- DIRECTIVE: Lay out the rows starting with the line containing "Task: Click the DNS の確認が必要です bullet" and going on through the line containing "Action: point(1098,9)" as a JSON list of strings, one string per line, leaving out blank lines.

- WORKING DATA:
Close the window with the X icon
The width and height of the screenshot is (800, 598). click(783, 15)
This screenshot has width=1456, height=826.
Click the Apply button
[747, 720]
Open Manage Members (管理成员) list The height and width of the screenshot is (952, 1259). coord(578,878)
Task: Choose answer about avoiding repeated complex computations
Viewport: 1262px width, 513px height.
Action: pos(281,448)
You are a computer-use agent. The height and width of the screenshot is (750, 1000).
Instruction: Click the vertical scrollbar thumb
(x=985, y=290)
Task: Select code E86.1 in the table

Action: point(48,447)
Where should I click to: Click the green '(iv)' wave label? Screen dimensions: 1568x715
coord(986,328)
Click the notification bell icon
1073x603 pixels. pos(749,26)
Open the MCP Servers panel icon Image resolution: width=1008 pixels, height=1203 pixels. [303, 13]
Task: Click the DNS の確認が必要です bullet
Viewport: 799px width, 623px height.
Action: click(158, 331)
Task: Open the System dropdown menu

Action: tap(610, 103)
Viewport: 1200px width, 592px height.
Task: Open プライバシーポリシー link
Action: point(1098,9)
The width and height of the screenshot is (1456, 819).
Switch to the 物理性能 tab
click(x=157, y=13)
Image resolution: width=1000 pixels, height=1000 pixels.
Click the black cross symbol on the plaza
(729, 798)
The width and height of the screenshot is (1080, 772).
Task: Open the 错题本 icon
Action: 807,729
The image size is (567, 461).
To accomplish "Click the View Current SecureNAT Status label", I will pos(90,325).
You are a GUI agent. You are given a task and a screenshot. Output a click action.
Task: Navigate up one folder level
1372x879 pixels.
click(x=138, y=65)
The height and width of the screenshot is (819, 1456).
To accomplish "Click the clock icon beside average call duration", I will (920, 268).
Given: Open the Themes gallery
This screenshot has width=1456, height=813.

- PROBLEM SOLUTION:
[
  "Task: Click the DNS の確認が必要です bullet",
  "Viewport: 799px width, 623px height.",
  "Action: click(158, 331)",
  "Task: Open the System dropdown menu",
  "Action: tap(610, 103)",
  "Viewport: 1200px width, 592px height.",
  "Task: Open プライバシーポリシー link",
  "Action: point(1098,9)"
]